ACTIVITY:
Print the first line of the material below and each line after it, exactly as written, ending with the line that contains "This screenshot has width=1512, height=796.".

------------------------------------------------------------------------

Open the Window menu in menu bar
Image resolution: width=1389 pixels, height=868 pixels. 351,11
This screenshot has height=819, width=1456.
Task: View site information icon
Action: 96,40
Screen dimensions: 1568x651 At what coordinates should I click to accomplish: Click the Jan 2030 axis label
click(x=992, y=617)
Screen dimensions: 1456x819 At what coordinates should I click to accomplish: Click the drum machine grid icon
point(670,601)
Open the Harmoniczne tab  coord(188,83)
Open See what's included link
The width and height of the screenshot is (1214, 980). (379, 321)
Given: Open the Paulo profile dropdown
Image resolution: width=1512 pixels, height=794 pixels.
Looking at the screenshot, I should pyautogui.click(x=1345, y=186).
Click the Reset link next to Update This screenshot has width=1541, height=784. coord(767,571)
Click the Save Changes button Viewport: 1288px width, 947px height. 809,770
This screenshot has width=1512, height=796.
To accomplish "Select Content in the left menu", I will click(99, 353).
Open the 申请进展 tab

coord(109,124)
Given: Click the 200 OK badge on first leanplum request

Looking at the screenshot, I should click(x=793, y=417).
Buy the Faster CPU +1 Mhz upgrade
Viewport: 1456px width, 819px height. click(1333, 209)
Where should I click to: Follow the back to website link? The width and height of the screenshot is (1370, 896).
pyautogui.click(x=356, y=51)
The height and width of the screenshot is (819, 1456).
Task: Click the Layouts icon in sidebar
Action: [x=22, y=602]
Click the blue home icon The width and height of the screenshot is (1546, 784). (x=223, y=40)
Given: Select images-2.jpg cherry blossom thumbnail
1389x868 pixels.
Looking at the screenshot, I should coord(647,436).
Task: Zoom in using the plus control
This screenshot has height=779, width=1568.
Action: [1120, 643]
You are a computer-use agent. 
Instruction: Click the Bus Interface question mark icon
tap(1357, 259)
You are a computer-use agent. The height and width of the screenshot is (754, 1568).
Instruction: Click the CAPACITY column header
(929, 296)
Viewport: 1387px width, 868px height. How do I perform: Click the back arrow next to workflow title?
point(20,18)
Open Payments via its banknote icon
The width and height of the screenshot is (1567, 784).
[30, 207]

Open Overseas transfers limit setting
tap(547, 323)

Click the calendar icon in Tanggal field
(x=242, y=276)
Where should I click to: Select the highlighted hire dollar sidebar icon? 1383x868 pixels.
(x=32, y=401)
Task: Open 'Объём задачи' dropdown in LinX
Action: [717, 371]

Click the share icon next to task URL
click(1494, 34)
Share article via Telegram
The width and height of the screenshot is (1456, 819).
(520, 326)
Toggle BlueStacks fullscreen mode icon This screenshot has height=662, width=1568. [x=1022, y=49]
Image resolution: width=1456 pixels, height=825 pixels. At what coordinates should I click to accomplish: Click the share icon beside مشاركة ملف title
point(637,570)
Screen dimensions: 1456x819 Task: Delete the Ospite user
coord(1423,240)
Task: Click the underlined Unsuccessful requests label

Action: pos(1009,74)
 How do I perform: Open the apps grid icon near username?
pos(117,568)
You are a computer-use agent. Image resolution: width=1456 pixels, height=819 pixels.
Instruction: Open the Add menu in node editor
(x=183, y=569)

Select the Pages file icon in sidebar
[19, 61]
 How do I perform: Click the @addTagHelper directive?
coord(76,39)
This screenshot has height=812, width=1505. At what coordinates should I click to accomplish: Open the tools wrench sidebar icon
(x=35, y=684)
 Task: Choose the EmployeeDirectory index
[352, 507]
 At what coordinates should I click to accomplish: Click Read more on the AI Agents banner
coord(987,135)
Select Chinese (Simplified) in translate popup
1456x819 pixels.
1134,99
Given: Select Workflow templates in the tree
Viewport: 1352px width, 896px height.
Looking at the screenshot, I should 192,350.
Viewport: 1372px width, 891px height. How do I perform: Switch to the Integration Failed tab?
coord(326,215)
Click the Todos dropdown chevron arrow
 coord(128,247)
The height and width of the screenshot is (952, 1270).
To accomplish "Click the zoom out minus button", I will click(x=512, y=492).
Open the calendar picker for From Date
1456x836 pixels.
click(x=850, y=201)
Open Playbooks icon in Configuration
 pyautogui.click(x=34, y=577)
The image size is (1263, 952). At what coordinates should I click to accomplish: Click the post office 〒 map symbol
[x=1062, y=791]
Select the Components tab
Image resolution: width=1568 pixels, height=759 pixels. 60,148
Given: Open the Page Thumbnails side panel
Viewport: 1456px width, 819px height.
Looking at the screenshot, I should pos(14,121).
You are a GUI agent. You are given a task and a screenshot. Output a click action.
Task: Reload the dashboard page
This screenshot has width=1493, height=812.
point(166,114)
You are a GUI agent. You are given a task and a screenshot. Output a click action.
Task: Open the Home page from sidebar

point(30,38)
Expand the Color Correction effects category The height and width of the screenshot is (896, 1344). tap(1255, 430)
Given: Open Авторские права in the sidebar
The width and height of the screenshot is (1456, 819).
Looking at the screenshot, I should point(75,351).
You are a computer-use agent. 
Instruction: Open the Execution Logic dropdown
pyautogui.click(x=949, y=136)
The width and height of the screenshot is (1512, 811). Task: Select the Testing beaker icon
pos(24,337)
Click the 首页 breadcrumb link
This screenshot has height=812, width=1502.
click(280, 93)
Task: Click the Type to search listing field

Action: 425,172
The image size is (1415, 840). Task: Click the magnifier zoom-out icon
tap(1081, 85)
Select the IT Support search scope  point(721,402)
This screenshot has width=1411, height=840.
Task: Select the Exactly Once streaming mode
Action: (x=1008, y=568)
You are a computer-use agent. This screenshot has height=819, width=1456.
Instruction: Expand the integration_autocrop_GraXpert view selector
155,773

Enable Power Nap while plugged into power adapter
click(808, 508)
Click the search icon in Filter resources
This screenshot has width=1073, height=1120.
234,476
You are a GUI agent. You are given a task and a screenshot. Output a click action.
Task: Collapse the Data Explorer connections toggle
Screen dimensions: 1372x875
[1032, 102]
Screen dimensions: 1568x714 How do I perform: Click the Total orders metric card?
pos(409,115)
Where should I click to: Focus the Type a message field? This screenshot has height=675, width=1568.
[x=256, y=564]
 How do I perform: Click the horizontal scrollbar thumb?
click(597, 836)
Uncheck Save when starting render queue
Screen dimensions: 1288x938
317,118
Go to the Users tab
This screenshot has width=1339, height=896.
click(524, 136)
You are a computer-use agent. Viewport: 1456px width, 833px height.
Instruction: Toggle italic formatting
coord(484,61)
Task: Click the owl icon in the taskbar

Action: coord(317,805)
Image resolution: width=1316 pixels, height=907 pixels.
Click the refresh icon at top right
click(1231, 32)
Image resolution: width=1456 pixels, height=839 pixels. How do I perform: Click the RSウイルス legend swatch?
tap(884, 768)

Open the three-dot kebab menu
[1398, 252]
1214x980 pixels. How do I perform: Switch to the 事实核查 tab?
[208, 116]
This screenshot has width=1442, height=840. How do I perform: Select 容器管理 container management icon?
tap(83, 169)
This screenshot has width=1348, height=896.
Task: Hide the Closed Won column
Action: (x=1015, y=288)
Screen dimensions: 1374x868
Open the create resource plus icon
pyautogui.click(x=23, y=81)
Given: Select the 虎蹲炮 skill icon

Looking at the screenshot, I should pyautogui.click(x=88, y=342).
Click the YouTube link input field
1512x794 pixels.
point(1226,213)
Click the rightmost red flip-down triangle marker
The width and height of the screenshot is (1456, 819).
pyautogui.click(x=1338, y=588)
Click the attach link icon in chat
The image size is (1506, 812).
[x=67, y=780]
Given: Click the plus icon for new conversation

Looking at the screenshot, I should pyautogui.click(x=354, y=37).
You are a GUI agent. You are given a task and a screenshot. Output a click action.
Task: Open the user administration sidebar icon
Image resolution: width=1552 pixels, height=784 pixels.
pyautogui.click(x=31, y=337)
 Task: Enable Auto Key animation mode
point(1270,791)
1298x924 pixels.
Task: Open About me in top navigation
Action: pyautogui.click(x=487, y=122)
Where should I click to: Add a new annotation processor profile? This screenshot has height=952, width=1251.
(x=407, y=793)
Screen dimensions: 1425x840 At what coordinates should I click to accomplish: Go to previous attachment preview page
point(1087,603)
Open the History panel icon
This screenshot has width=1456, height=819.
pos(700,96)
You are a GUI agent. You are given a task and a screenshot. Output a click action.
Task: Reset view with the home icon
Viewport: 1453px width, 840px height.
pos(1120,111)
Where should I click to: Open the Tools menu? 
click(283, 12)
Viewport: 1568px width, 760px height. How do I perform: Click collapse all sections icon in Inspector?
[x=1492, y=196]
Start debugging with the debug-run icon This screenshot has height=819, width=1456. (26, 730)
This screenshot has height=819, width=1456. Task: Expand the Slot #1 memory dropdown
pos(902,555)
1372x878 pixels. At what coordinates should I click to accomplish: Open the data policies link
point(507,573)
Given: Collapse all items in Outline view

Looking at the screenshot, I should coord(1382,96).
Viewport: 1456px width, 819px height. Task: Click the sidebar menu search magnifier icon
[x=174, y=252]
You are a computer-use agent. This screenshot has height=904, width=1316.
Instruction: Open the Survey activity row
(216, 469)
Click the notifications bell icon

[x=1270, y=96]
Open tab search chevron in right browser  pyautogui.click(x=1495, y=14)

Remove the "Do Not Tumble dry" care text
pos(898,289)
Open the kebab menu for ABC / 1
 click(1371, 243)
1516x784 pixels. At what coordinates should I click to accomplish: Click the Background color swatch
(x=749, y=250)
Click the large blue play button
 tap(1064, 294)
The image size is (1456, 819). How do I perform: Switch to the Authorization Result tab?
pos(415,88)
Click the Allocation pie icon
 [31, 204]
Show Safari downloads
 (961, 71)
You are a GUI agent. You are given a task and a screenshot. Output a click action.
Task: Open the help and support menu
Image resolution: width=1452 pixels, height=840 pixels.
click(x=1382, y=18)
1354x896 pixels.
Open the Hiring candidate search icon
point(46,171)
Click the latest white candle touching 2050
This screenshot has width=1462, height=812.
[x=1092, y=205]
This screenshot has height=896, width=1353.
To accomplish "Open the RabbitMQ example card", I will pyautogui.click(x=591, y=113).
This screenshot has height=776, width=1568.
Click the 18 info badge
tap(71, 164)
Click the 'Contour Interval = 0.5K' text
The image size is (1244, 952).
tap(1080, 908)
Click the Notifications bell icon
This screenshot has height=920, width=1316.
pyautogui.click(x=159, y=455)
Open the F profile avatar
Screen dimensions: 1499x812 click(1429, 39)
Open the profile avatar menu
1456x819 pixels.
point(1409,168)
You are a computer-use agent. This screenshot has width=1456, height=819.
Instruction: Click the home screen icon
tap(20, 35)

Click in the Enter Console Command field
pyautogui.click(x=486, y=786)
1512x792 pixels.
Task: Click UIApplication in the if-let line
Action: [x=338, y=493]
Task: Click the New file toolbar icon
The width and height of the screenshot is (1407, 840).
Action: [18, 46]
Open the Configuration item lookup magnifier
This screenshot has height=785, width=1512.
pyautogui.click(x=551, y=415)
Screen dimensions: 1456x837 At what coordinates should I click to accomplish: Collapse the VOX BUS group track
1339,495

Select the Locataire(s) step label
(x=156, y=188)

------------------------------------------------------------------------

EXPECTED ANSWER:
Open the Window menu in menu bar
Image resolution: width=1389 pixels, height=868 pixels. 351,11
This screenshot has height=819, width=1456.
Task: View site information icon
Action: 96,40
Screen dimensions: 1568x651 At what coordinates should I click to accomplish: Click the Jan 2030 axis label
click(x=992, y=617)
Screen dimensions: 1456x819 At what coordinates should I click to accomplish: Click the drum machine grid icon
point(670,601)
Open the Harmoniczne tab  coord(188,83)
Open See what's included link
The width and height of the screenshot is (1214, 980). (379, 321)
Given: Open the Paulo profile dropdown
Image resolution: width=1512 pixels, height=794 pixels.
Looking at the screenshot, I should pyautogui.click(x=1345, y=186).
Click the Reset link next to Update This screenshot has width=1541, height=784. coord(767,571)
Click the Save Changes button Viewport: 1288px width, 947px height. 809,770
This screenshot has width=1512, height=796.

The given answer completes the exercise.